### [WHAT THE EXERCISE ASKS]
Would you repeat exactly the part of the listing below that runs from the line containing "[Find us on Instagram] (336, 5)" down to the line containing "Latest News (97, 53)", inclusive, and nothing else?
(EXERCISE INPUT)
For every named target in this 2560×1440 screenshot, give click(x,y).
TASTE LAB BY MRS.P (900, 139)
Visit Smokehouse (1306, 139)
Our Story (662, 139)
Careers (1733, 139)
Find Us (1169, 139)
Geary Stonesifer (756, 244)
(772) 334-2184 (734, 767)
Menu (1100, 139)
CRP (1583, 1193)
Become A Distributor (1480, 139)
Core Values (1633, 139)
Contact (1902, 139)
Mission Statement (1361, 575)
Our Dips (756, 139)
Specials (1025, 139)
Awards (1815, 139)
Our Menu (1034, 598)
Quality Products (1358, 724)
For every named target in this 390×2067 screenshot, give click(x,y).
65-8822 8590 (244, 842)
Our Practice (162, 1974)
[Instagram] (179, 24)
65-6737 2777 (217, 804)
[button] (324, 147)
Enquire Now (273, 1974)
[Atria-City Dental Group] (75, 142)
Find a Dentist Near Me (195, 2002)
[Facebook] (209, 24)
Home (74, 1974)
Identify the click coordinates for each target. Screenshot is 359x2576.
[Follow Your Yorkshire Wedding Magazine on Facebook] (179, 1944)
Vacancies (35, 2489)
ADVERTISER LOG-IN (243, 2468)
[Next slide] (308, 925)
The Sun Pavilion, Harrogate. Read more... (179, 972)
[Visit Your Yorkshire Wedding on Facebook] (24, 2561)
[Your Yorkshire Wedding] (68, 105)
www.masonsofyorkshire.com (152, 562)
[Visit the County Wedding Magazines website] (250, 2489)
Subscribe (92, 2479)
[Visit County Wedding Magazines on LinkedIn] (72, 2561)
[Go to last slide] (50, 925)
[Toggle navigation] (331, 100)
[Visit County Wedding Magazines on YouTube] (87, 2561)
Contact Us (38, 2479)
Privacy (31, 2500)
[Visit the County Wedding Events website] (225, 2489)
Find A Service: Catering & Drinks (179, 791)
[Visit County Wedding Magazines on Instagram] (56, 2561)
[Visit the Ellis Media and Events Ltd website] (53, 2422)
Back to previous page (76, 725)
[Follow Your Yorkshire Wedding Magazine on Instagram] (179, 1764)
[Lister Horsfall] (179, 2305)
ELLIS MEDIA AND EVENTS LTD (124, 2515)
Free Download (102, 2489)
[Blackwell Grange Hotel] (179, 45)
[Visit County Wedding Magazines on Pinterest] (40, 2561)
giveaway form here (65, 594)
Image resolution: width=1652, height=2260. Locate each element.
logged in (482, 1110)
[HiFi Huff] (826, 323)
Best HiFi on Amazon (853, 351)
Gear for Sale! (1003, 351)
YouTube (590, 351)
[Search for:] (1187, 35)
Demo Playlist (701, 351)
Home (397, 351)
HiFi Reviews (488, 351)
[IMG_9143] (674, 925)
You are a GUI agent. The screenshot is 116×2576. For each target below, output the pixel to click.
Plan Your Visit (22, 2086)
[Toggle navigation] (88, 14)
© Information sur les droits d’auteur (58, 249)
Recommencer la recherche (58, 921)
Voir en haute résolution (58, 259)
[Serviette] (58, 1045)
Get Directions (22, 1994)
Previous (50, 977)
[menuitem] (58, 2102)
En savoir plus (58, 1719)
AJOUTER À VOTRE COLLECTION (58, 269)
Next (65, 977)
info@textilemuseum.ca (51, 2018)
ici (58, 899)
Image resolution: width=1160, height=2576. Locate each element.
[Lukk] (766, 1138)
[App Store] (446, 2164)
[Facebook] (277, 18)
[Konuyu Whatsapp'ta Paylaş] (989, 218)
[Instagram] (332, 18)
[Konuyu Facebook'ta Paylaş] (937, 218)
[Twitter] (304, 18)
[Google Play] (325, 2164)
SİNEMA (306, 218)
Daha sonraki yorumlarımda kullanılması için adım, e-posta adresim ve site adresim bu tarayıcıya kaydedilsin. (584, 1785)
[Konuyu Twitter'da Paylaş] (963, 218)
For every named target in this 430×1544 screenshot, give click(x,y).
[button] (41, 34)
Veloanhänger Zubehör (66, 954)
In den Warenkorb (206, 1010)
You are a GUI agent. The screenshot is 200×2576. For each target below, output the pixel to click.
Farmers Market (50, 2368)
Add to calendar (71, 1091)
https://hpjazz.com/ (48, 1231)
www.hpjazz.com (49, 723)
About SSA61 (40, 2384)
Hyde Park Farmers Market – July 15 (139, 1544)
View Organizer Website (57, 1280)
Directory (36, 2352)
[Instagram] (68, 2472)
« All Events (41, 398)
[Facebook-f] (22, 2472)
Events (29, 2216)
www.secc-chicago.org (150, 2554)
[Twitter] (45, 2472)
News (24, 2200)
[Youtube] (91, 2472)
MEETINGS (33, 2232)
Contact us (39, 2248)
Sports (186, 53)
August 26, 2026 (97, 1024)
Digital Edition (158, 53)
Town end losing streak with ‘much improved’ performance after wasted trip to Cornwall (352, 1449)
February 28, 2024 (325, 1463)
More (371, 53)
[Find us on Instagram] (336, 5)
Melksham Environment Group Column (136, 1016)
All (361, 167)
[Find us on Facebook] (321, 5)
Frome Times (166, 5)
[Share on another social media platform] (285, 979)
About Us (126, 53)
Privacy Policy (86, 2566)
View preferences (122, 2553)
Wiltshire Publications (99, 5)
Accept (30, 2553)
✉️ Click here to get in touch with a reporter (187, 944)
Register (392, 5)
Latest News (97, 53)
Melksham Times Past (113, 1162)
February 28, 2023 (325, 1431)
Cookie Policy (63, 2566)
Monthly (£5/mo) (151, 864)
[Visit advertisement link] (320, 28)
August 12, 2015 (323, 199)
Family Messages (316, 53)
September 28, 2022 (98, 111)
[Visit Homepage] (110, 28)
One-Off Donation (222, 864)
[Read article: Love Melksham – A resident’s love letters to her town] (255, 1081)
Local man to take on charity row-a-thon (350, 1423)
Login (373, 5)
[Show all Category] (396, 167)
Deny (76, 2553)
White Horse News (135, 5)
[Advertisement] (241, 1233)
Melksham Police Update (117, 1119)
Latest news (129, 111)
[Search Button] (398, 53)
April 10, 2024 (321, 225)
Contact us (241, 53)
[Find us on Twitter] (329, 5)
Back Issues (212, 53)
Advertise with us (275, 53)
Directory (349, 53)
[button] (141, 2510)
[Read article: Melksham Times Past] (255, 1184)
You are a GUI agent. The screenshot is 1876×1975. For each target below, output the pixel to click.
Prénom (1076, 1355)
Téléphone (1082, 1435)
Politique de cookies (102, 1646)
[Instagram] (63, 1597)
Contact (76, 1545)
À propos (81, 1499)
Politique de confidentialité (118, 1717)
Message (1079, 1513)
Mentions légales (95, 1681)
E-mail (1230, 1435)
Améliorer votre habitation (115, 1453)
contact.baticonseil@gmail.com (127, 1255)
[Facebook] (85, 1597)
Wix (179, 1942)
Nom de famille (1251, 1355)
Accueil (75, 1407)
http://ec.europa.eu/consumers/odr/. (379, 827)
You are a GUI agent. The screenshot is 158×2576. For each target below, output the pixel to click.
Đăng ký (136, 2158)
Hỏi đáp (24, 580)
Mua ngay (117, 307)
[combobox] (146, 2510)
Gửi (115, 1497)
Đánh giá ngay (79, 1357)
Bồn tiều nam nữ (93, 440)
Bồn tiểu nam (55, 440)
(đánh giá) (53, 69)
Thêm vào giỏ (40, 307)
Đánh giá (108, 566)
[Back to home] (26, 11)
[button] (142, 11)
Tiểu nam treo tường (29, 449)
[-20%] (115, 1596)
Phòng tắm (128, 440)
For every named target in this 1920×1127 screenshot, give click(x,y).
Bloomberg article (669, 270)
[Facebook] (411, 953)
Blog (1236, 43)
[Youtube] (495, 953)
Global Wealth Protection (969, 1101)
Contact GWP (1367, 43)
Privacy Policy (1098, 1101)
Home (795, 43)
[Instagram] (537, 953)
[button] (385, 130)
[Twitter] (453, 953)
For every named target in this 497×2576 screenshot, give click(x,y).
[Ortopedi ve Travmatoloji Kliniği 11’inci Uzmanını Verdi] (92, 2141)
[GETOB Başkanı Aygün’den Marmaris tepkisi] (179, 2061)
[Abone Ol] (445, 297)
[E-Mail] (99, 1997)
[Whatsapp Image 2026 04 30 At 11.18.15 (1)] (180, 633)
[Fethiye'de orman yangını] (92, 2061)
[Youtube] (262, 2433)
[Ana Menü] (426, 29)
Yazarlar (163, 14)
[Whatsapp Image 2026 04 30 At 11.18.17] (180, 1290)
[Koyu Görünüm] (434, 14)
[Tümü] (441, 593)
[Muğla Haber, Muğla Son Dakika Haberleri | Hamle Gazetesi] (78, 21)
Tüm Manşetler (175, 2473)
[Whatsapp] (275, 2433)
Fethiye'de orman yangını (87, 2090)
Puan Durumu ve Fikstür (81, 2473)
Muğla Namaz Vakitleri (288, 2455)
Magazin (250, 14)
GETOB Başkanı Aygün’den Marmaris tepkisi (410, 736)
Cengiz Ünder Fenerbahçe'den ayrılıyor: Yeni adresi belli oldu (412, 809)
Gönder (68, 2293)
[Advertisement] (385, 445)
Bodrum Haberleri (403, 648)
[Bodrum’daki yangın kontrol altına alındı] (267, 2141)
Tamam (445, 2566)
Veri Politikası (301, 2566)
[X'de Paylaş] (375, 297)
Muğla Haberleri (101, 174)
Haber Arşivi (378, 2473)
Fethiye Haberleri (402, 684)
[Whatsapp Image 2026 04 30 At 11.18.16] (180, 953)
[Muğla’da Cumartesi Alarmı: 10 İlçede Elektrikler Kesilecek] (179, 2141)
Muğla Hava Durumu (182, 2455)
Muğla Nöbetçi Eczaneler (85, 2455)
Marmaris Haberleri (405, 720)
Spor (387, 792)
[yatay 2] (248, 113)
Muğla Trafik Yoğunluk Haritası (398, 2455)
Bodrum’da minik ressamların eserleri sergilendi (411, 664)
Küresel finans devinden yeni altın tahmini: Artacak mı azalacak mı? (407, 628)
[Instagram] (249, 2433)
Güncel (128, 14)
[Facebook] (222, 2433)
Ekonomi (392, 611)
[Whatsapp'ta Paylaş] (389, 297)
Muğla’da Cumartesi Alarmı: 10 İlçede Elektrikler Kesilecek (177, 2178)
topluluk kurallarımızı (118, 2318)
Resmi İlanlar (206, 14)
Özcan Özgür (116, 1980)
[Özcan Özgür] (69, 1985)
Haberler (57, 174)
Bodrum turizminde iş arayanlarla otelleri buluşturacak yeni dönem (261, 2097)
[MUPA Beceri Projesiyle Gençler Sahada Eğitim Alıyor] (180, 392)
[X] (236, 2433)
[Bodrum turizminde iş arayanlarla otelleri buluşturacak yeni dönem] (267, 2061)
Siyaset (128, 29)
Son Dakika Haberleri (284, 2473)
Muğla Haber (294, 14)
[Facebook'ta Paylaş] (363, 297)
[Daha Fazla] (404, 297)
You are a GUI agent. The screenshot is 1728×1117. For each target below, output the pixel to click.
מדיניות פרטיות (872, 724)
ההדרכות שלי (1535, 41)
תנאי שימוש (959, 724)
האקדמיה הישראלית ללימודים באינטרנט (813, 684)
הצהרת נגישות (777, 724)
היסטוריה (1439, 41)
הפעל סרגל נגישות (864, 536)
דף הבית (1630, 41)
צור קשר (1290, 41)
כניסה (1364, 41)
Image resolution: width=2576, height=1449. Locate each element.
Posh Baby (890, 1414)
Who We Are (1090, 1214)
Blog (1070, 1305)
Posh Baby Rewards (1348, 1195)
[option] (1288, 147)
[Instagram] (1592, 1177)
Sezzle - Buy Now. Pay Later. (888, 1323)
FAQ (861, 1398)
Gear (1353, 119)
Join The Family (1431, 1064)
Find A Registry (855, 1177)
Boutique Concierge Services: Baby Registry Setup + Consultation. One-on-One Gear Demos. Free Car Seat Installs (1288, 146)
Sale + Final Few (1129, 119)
(End EXERCISE INPUT)
### [EXERCISE RESPONSE]
[Find us on Instagram] (336, 5)
Melksham Environment Group Column (136, 1016)
All (361, 167)
[Find us on Facebook] (321, 5)
Frome Times (166, 5)
[Share on another social media platform] (285, 979)
About Us (126, 53)
Privacy Policy (86, 2566)
View preferences (122, 2553)
Wiltshire Publications (99, 5)
Accept (30, 2553)
✉️ Click here to get in touch with a reporter (187, 944)
Register (392, 5)
Latest News (97, 53)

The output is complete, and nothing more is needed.